De nada sirve que exista representación sindical en el Consejo de Salarios, pues es el régimen  el que dirime con decretos que reflejan la postura original miserable de los grandes empresarios. Esa acción mancomunada de las élites está reduciendo el consumo y el crecimiento económico, está propagando el hambre, pues los sueldos de quienes tienen trabajo estable compran cada vez menos.

Particularmente desde el año 2014, el ritmo de crecimiento de la masa salarial se desaceleró hasta el punto del congelamiento decidido para el próximo 2021. De esa manera, antes Correa y ahora Moreno, abonan al propósito de reducir el costo de la fuerza de trabajo ecuatoriana para competir con sus pares de Colombia y Perú, argumento que es risible si se considera la disparidad entre una economía dolarizada y otras con monedas propias, además de los desniveles en los precios de la canasta familiar o la canasta vital en cada país.

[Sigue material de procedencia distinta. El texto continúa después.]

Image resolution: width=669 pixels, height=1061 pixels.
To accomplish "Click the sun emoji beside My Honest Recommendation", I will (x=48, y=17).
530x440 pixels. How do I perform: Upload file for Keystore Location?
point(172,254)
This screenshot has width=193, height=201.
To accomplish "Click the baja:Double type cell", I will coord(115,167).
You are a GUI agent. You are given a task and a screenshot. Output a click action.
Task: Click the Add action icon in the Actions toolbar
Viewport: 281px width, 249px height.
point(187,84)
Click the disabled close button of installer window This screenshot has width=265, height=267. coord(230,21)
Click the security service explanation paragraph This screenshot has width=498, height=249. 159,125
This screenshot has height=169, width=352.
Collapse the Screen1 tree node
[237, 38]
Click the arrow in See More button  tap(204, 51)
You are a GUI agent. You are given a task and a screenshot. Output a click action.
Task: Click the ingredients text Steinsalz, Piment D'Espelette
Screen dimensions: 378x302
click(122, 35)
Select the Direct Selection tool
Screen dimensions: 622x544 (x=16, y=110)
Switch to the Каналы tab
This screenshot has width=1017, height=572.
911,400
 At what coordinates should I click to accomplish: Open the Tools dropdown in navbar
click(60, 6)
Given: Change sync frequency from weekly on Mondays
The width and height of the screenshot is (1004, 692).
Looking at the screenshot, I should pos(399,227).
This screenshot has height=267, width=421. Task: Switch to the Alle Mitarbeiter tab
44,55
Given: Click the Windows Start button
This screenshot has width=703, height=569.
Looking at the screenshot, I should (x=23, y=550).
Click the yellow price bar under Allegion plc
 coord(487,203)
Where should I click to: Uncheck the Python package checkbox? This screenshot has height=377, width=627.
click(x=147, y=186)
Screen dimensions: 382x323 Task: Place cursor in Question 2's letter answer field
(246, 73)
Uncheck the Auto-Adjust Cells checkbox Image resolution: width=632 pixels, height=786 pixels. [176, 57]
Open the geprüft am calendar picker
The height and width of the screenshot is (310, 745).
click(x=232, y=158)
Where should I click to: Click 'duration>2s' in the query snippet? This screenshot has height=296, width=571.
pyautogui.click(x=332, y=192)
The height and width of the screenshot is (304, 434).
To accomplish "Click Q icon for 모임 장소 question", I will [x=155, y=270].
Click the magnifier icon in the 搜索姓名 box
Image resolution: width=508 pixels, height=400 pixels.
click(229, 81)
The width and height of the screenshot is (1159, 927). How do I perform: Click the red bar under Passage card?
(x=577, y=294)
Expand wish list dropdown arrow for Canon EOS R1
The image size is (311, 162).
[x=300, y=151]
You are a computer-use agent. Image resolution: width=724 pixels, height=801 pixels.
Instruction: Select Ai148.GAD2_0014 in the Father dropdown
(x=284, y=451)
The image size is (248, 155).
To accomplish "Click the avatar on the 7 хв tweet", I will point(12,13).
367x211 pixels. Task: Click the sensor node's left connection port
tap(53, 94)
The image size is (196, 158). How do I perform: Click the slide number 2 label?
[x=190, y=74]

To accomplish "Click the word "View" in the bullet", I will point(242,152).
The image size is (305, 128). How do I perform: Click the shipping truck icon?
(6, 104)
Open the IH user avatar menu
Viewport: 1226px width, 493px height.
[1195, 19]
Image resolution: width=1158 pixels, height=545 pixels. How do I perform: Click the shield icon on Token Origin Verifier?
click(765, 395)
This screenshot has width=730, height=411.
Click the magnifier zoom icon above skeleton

La precarización salarial, junto al régimen de contratación sin estabilidad y a las inhumanas reglas de jubilación, es la antesala de la desregularización del trabajo y la vigencia del neoliberalismo que aconseja el Fondo Monetario Internacional. Moreno miente cuando dice que el salario básico unificado seguirá siendo $400 por culpa de la pandemia, la verdad es que congeló el salario para cumplir con las órdenes del FMI y de paso congraciarse con las oligarquías representadas en las Cámaras de la Producción.

La miseria laboral no concluye allí, apenas es su continuación. Las élites apuestan a prolongar la confiscación de los sueldos del magisterio, a masificar los despidos en el sector público a finales de este año y a sacarle el jugo a Ley de Apoyo Humanitario, aprobada con los votos del partido del banquero, para recortar jornadas de trabajo y su proporcional en los salarios.

Las relaciones sociales de producción ponen de un lado a los trabajadores y de otro a la burguesía, al afectar los derechos de los primeros se enriquecen las élites. ¿Queda claro a quién sirve Moreno? Es hora de un gobierno popular.